- Selected extract:
But there are legitimate arguments outside of the legal sphere.

It comes from the Bible. Don’t expect religious people to just chuck it, it’s never going to happen. Born again Christians especially are taught to pride themselves on being apart from an increasingly evil society. Calling them bigots just confirms their worldview: you are calling that which is good evil and that which is evil, good.

I’ve found as a person who has been religious in the past that the best way is to remind people that we are all sinners, that most of us have engaged in fornication, and that God doesn’t consider one sin to be greater than another sin. If you’ve had sex out of wedlock, you’re a fornicator, just as the homosexual is a fornicator. You are no different. Plus, love your brother, hate the sin but not the sinner, and all that.

You just make shit up constantly, don’t you? You said we were all bigots for being against multiple marriages and excluding bisexuals. Then, about-face time when you learned that not everyone was, and suddenly, you support it too!

And I see on preview that you don’t condemn conversion therapy. You’re just full of contradictions… or something.

My brother is a pastor, I understand the argument quite well. If your religion says you can’t be gay, that’s on you. If you use it to say that I shouldn’t be, we have a problem.

I’m tolerant. That was once a virtue. I believe that a society which hounds certain views so that they are not expressed even though many believe them to not be a healthy society. I think that applies even to racism. I want to know how racist the average joe is, I don’t want to wonder. And we should call such views what they are when they cross that line, and when we’re SURE they cross that line, and we’re also sure that the view being expressed is outside the mainstream. If the view is mainstream, we need to change the view through education. Shouting them down doesn’t tell them they are wrong, it tells them they are right and the truth is too uncomfortable for other people to hear.

The way I see it, it’s like eating pork or working on Sabbath. I don’t believe you should do those things, or at least I didn’t when I was a practicing Jew. When I see someone eating pork, I still get a little queasy. My wife, a Seventh Day Adventist, gets a little more than queasy and actually gets enraged when people do work too close to her on Sabbath(such as when the grass gets mowed at our complex, pisses her the hell off).

But neither I nor she would question your right to sin. But we’re not going to say it’s not a sin either. Eating pork is a sin. Working on the Sabbath is a sin. Fornication is a sin. You’ll never get us to say it’s not, but you can make us respect your right to sin. Because you respect ours. I’ve eaten pork. I work on Sabbath right now. I’ve fornicated. I’d be a hypocrite to condemn you even if I was still religious.

but it’s still a sin and will be regarded as one forever. I just hope that it will be classed in with all the other sins and not continue to be treated as extra sinful, which goes against everything Christians are supposed to believe about the nature of sin.

- Exercise tasks:
(A) Copy the passage of the discussion about religion and sin between "I’ve found as" and "support it too!", inclusive.
(B) In the discussion about religion and sin, what religion does the writer who once practiced Judaism say his wife follows?

- Records supplied:
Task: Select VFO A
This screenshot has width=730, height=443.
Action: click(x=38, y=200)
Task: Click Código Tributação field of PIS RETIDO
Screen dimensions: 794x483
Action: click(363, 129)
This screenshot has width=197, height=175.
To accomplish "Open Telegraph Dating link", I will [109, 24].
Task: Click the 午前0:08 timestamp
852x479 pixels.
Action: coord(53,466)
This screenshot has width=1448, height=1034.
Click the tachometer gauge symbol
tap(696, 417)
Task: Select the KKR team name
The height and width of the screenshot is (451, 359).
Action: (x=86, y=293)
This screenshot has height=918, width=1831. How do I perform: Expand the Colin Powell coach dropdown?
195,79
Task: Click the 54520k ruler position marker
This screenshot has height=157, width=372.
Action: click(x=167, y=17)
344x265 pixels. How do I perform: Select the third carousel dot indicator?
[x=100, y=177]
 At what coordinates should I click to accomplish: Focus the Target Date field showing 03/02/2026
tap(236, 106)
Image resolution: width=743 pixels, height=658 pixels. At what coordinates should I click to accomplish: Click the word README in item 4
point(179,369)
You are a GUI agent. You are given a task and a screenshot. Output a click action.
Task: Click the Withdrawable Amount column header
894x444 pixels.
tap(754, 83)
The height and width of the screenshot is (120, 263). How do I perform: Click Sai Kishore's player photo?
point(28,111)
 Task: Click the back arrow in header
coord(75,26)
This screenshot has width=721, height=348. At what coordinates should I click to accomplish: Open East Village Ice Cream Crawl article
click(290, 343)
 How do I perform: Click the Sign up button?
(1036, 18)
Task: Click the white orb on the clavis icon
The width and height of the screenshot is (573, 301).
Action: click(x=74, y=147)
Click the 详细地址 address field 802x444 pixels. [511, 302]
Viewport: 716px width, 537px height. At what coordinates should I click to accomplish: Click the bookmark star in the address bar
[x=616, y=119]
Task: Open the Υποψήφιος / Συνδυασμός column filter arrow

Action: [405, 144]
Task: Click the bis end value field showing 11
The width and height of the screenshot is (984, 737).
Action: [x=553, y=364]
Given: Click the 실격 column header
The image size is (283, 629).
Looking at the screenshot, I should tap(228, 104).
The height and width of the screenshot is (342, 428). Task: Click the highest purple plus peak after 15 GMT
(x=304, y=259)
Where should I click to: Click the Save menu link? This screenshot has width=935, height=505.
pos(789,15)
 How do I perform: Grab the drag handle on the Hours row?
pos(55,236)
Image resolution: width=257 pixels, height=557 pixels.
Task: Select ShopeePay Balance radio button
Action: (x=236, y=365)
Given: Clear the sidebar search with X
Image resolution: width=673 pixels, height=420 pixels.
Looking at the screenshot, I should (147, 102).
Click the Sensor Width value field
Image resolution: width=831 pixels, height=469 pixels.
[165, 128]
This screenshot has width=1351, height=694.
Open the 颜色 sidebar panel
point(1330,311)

- Solutions for each task:
(A)
I’ve found as a person who has been religious in the past that the best way is to remind people that we are all sinners, that most of us have engaged in fornication, and that God doesn’t consider one sin to be greater than another sin. If you’ve had sex out of wedlock, you’re a fornicator, just as the homosexual is a fornicator. You are no different. Plus, love your brother, hate the sin but not the sinner, and all that.

You just make shit up constantly, don’t you? You said we were all bigots for being against multiple marriages and excluding bisexuals. Then, about-face time when you learned that not everyone was, and suddenly, you support it too!

(B) She is a Seventh Day Adventist.